Die Weltsynode sei ein Kind des Konzils, sagte Hollerich, und seit dem Konzil habe sich das Verständnis von Kollegialität hin zu einem Verständnis von Synodalität geweitet. „Wir sind in der Kirche alle Schwestern und Brüder dank der Taufe und der Firmung. Der Geist arbeitet im Herzen aller Menschen und in der ganzen Kirche, und er gab uns allen zusammen den Glaubenssinn, den sensus fidei.“ Papst Franziskus habe aufgegriffen, was Lumen Gentium über die Würde aller Getauften verkündet habe. „Und wir sehen, wie sich der Sinn für den Glauben entwickelt hat.“
Das habe Auswirkungen auch auf die Art und Weise, Bischof zu sein, so Hollerich. „Ich bin keine heilige Kuh, die im Himmel schwebt, sondern ich bin Bischof mit dem Volk“, so der Kardinal wörtlich.

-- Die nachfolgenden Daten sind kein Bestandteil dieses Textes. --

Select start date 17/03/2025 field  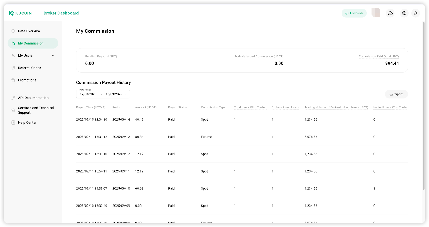pos(88,94)
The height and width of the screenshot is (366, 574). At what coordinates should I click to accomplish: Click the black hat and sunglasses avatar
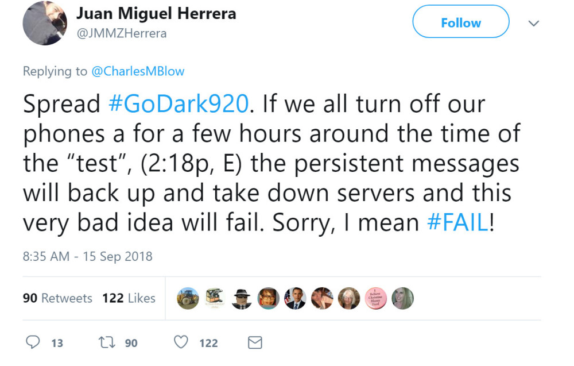[242, 298]
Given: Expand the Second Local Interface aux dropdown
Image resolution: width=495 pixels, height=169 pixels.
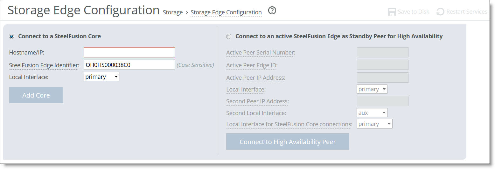Looking at the screenshot, I should [372, 113].
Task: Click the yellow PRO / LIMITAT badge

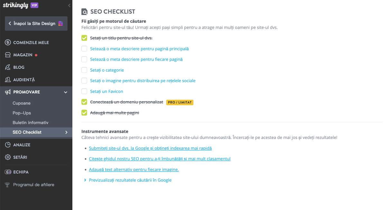Action: click(179, 102)
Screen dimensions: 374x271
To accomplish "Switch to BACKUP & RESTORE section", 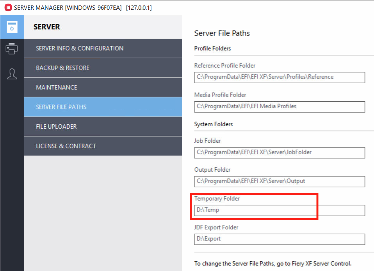I will point(62,68).
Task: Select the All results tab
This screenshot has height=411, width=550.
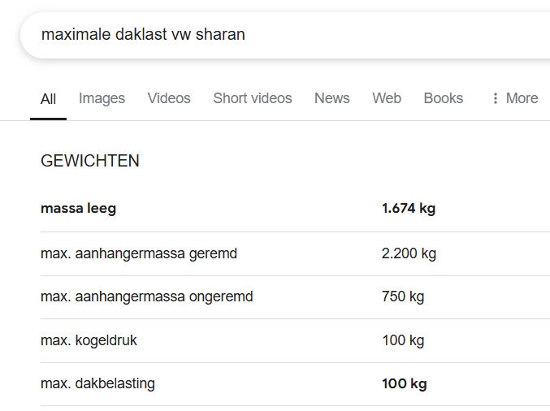Action: coord(49,99)
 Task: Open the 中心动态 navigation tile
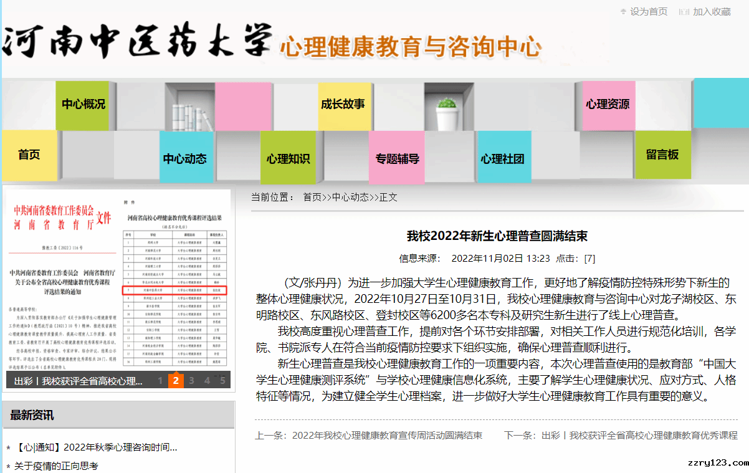185,159
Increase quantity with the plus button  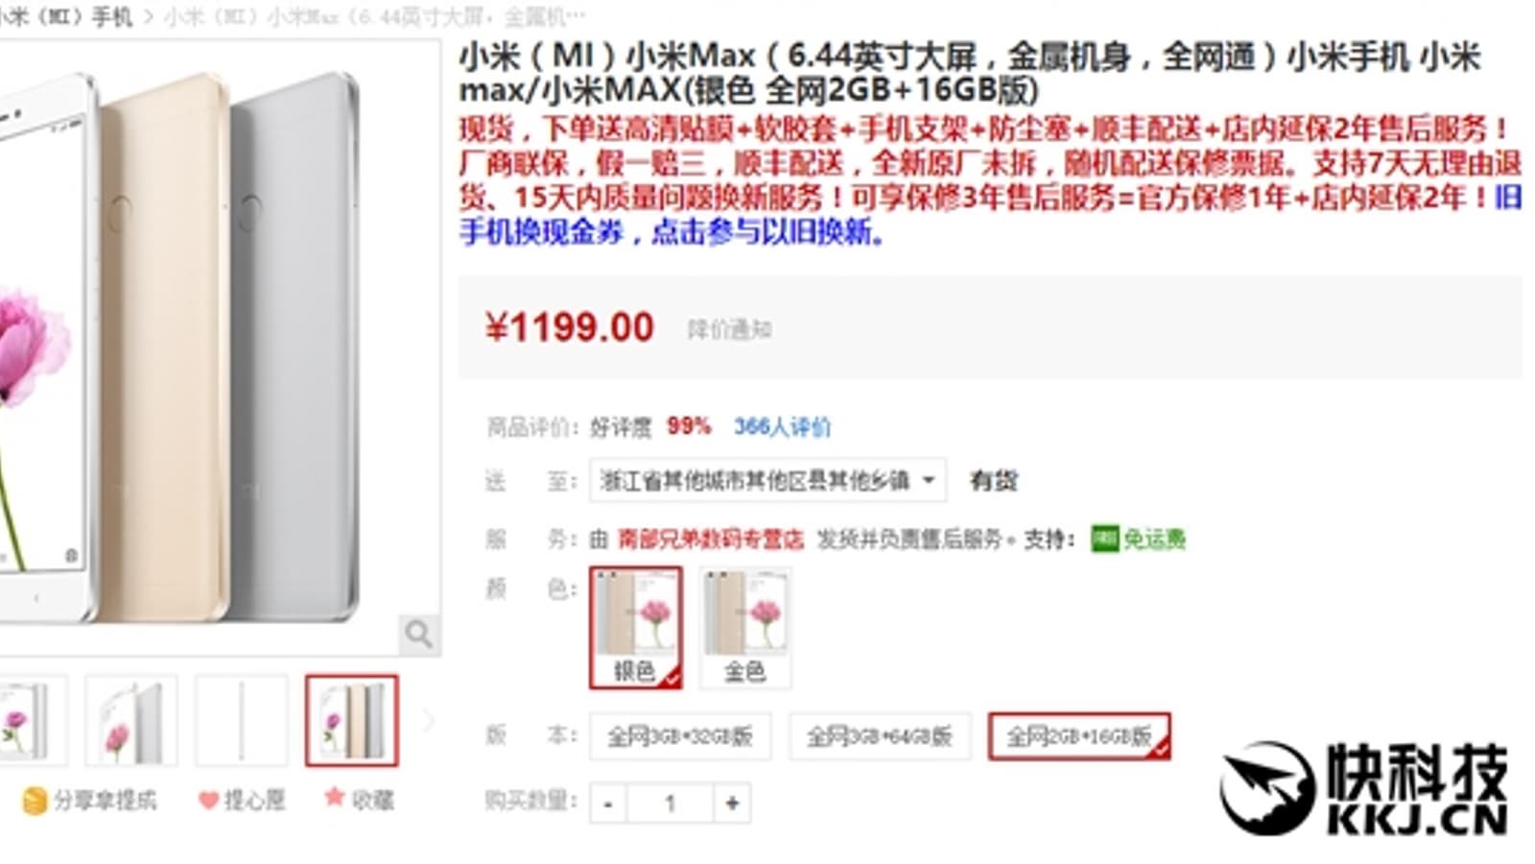(x=732, y=804)

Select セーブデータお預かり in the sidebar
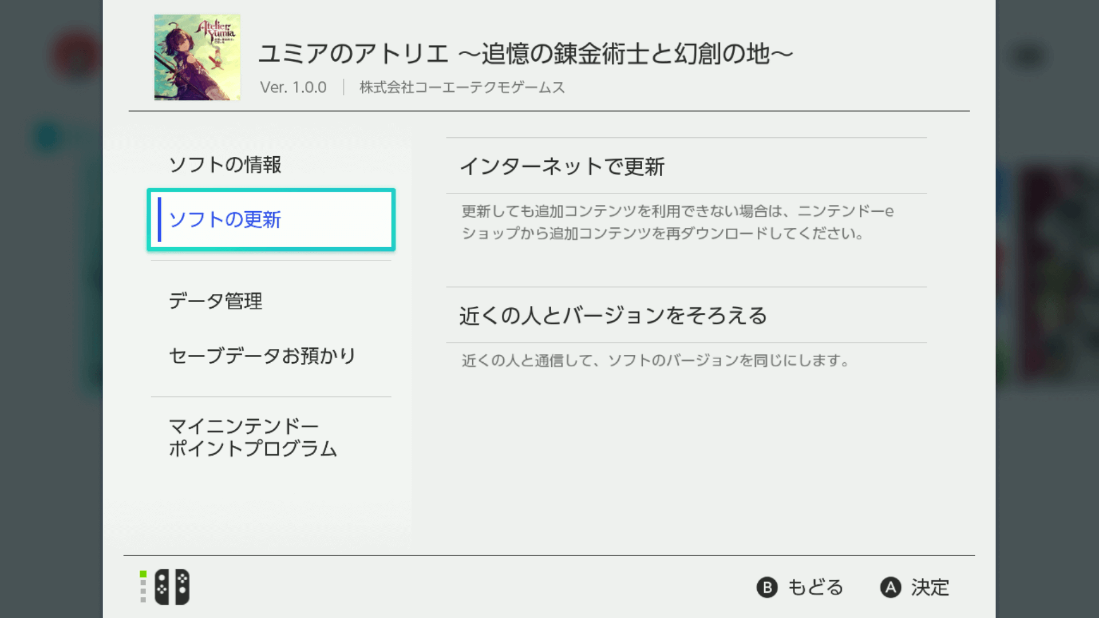pos(262,356)
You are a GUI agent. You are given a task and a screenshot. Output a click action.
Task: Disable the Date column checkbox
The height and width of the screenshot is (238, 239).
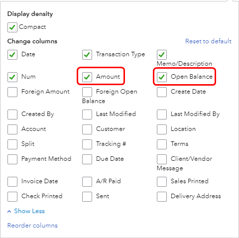12,55

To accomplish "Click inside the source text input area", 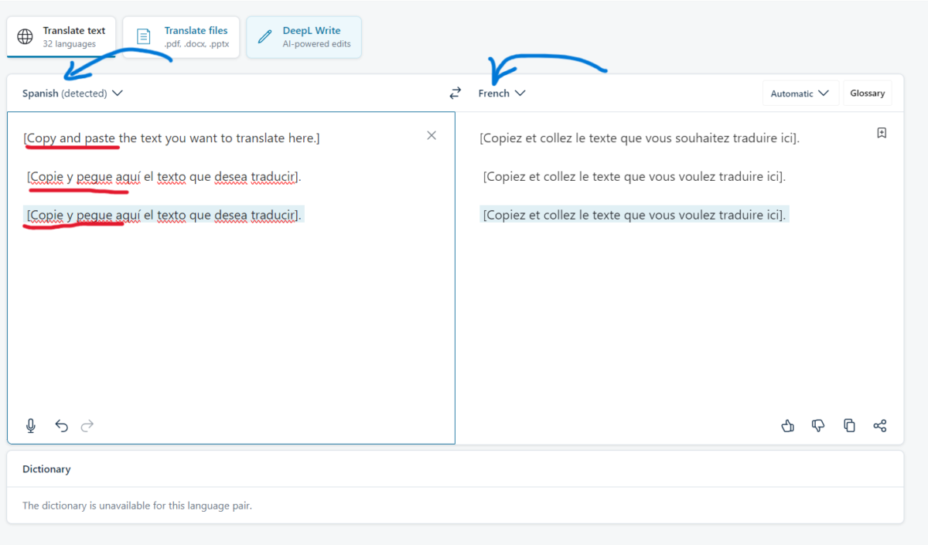I will coord(230,325).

Ein Bischof müsse die Leiden der ihm anvertrauten Menschen mit-leiden, sagte Hollerich mit Verweis auf zivil wiederverheiratete Geschiedene, die nicht die Kommunion empfangen können, und auf junge Homosexuelle. „Ich bin ihr Vater als ihr Bischof. Ich kann ihnen nicht sagen, ihr seid gestört. Ich muss mitleiden, wenn sie leiden. Das ist die Art von Ekklesiologie, zu der wir gelangen müssen. Der Bischof mit seinem Volk.“ Dazu halte Franziskus die Bischöfe an.
Das II. Vatikanische Konzil wurde von Papst Johannes XXIII. einberufen und am 11. Oktober 1962 feierlich eröffnet. Zum 60. Jahrestag feiert Papst Franziskus am kommenden 11. Oktober eine Heilige Messe in St. Peter.